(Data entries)
---
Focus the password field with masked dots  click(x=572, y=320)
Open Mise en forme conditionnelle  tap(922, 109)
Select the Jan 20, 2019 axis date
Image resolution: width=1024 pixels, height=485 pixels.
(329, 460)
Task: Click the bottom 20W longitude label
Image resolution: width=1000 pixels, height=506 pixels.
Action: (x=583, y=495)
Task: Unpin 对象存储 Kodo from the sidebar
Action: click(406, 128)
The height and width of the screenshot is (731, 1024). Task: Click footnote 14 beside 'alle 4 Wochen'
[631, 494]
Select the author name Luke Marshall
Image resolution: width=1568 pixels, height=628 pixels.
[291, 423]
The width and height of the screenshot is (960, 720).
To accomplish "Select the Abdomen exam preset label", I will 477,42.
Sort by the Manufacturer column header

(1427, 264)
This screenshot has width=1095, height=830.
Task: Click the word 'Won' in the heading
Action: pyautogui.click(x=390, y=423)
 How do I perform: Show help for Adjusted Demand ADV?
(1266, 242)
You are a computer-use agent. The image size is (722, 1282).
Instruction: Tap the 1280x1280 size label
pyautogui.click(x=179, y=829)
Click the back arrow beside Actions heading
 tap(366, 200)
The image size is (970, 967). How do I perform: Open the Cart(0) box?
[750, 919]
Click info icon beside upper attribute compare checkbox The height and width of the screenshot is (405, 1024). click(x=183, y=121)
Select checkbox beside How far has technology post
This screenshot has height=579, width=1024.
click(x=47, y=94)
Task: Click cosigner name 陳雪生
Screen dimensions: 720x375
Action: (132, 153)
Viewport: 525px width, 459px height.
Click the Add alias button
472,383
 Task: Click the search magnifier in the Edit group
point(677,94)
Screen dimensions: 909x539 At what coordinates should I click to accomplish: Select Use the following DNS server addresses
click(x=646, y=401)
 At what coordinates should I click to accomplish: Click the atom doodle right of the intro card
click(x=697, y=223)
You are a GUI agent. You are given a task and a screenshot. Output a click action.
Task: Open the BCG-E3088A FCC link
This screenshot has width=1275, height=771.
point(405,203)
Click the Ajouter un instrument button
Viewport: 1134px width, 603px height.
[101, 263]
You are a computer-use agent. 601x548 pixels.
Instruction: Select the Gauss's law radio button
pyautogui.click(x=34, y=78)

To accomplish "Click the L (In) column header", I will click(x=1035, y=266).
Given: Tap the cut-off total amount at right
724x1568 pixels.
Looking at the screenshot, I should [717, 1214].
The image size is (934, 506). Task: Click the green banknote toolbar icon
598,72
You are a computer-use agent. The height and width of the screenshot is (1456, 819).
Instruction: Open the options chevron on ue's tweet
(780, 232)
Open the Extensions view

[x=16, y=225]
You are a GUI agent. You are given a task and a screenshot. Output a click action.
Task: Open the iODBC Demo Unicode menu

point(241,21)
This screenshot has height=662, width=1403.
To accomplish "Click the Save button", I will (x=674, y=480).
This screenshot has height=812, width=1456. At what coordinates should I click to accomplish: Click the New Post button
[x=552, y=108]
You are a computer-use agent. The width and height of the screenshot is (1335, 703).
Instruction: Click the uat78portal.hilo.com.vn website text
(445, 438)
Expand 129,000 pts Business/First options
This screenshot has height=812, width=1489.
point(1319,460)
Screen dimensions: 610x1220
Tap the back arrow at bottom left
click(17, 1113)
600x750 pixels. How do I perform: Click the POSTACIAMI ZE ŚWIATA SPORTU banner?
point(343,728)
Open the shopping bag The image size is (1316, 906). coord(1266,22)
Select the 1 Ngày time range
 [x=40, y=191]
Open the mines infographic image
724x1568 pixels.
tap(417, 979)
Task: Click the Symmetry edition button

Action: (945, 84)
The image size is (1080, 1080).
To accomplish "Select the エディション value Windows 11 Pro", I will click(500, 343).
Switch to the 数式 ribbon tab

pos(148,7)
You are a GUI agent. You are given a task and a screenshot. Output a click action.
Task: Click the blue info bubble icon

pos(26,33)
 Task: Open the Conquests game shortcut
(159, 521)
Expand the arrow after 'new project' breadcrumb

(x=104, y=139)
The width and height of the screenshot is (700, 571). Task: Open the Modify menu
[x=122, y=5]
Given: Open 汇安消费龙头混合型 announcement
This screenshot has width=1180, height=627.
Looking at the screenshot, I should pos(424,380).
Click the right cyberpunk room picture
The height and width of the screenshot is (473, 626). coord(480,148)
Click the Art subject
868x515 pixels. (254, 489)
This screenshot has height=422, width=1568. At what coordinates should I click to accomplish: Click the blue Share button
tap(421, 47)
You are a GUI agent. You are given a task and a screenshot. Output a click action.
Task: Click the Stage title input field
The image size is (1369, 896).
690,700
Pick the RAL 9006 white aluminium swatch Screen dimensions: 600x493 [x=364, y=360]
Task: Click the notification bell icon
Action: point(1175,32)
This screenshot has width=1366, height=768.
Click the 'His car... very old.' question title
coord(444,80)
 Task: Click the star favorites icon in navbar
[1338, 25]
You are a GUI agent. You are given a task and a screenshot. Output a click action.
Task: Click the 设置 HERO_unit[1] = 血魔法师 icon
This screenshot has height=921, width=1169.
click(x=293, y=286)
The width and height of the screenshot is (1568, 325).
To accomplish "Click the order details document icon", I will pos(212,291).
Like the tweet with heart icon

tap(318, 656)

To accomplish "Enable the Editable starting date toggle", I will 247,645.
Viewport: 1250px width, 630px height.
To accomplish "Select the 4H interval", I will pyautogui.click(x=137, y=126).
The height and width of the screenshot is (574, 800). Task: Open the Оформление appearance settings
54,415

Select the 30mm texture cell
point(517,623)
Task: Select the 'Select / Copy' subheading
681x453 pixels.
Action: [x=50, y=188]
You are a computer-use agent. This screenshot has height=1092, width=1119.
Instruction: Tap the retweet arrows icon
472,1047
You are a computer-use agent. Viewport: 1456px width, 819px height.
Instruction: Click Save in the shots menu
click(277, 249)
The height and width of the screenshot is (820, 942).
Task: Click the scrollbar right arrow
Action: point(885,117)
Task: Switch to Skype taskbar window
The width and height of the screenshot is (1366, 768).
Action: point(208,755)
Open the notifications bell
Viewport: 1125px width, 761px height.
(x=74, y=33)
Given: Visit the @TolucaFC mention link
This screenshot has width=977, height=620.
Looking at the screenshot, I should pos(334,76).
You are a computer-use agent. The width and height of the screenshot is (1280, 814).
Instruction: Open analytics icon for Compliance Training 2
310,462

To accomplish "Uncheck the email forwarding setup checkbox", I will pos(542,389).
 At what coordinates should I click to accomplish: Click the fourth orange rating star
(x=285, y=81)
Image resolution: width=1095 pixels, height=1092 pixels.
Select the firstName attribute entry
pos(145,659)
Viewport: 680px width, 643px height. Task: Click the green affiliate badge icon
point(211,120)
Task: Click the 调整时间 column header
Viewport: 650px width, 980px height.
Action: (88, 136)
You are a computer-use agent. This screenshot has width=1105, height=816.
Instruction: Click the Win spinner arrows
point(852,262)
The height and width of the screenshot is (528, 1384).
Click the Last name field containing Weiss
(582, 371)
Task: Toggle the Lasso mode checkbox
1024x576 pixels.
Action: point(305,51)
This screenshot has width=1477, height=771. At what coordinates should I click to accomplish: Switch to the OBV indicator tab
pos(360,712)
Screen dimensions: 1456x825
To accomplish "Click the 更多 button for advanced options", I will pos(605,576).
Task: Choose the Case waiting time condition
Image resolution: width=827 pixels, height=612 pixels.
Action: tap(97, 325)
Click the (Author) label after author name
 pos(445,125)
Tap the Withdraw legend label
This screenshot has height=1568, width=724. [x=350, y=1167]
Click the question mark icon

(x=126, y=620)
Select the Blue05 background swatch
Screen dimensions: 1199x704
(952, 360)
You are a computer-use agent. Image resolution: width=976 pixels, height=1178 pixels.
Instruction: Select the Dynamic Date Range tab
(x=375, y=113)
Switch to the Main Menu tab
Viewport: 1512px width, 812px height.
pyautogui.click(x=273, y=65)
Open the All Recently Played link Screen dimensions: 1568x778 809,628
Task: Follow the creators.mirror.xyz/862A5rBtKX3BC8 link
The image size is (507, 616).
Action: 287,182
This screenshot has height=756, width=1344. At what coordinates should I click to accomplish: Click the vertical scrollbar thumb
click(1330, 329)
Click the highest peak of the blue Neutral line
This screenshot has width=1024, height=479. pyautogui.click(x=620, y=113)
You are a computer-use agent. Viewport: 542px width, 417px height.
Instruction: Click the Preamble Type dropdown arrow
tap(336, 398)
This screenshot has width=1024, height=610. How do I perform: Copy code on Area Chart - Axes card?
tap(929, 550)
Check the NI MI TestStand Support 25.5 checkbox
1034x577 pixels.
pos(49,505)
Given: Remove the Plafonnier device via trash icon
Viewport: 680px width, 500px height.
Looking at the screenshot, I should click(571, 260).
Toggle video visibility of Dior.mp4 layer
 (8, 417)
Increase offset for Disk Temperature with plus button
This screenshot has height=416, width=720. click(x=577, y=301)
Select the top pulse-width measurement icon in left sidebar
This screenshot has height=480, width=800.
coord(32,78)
---
* [What this task involves]: Among the entries above, find the line with "Click the back arrow beside Actions heading" and the line with "You are a computer-use agent. 601x548 pixels."; give again exactly these two lines and all lines between them.

* [Reply to the task]:
Click the back arrow beside Actions heading
 tap(366, 200)
The image size is (970, 967). How do I perform: Open the Cart(0) box?
[750, 919]
Click info icon beside upper attribute compare checkbox The height and width of the screenshot is (405, 1024). click(x=183, y=121)
Select checkbox beside How far has technology post
This screenshot has height=579, width=1024.
click(x=47, y=94)
Task: Click cosigner name 陳雪生
Screen dimensions: 720x375
Action: (132, 153)
Viewport: 525px width, 459px height.
Click the Add alias button
472,383
 Task: Click the search magnifier in the Edit group
point(677,94)
Screen dimensions: 909x539 At what coordinates should I click to accomplish: Select Use the following DNS server addresses
click(x=646, y=401)
 At what coordinates should I click to accomplish: Click the atom doodle right of the intro card
click(x=697, y=223)
You are a GUI agent. You are given a task and a screenshot. Output a click action.
Task: Open the BCG-E3088A FCC link
This screenshot has width=1275, height=771.
point(405,203)
Click the Ajouter un instrument button
Viewport: 1134px width, 603px height.
[101, 263]
You are a computer-use agent. 601x548 pixels.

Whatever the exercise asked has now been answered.